Our Role as Family Physicians in Vaccine Safety
Am Fam Physician. 2001 Jan 15;63(2):207-208.
The success of the childhood immunization initiative in the United States is clearly demonstrated by the low incidence of vaccine-preventable diseases. With the widespread use of vaccines in the United States and the near-eradication of many childhood diseases that were common just a generation ago, parental concern has shifted from the harm and suffering caused by vaccine-preventable diseases to possible adverse events associated with vaccination.
Policies have changed over the past two years to enhance vaccine safety, as seen on the Recommended Childhood Immunization Schedule.1 These changes include removal of thimerosal from infant doses of hepatitis B and Hib vaccines, use of the all-inactivated poliovirus vaccine series for poliomyelitis prevention, removal of rotavirus vaccine due to the risk of intussusception, and use of acellular diphtheria and tetanus toxoids and acellular pertussis vaccine instead of whole-cell diphtheria and tetanus toxoids and pertussis vaccine. Family physicians can take several measures to help with vaccine safety and preserve the public's confidence in vaccines.

****************

• **EXERCISES TO COMPLETE**
1. Answer these questions from the vaccine safety article:
(a) Which vaccine was removed, and because of what risk?
(b) In infant doses of which vaccines was thimerosal removed?
(c) According to the article, what has parental concern shifted to?
2. Please state whether each statement agrees with the vaccine safety article, answering yes or no and quoting the words that decide it:
(a) The policy changes it describes took place over the past five years.
(b) The all-inactivated poliovirus vaccine series is used for poliomyelitis prevention.
(c) Whole-cell pertussis vaccine is now used in place of acellular pertussis vaccine.
3. Write out the part of the vaccine safety article starting with "Our Role as" and going on through "associated with vaccination.".
The lines have no connection to the vaccine safety article.

• **INPUT DATA**
****************

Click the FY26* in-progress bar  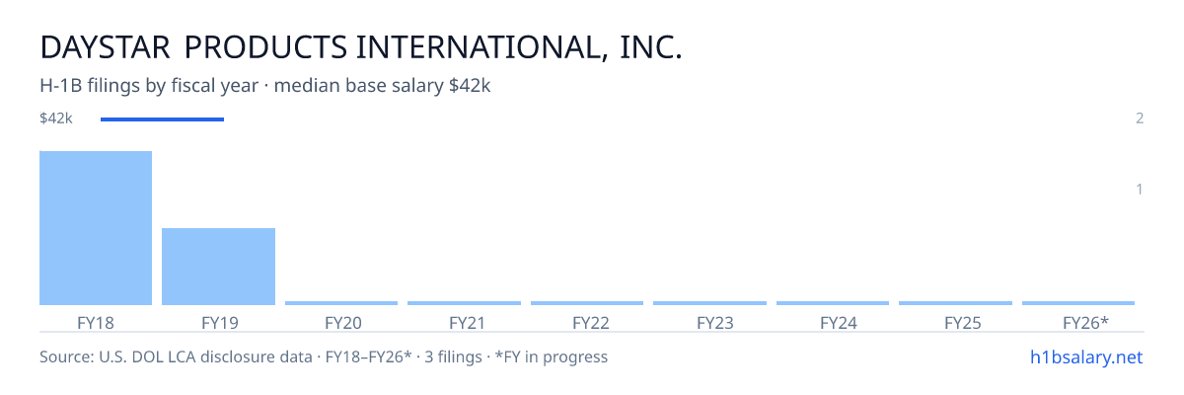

****************

• **RESPONSES TO THE EXERCISE**
1.
(a) Rotavirus vaccine, because of the risk of intussusception.
(b) Hepatitis B and Hib vaccines.
(c) Possible adverse events associated with vaccination.

2.
(a) No: "Policies have changed over the past two years to enhance vaccine safety"
(b) Yes: "use of the all-inactivated poliovirus vaccine series for poliomyelitis prevention"
(c) No: "use of acellular diphtheria and tetanus toxoids and acellular pertussis vaccine instead of whole-cell diphtheria and tetanus toxoids and pertussis vaccine"

3.
Our Role as Family Physicians in Vaccine Safety
Am Fam Physician. 2001 Jan 15;63(2):207-208.
The success of the childhood immunization initiative in the United States is clearly demonstrated by the low incidence of vaccine-preventable diseases. With the widespread use of vaccines in the United States and the near-eradication of many childhood diseases that were common just a generation ago, parental concern has shifted from the harm and suffering caused by vaccine-preventable diseases to possible adverse events associated with vaccination.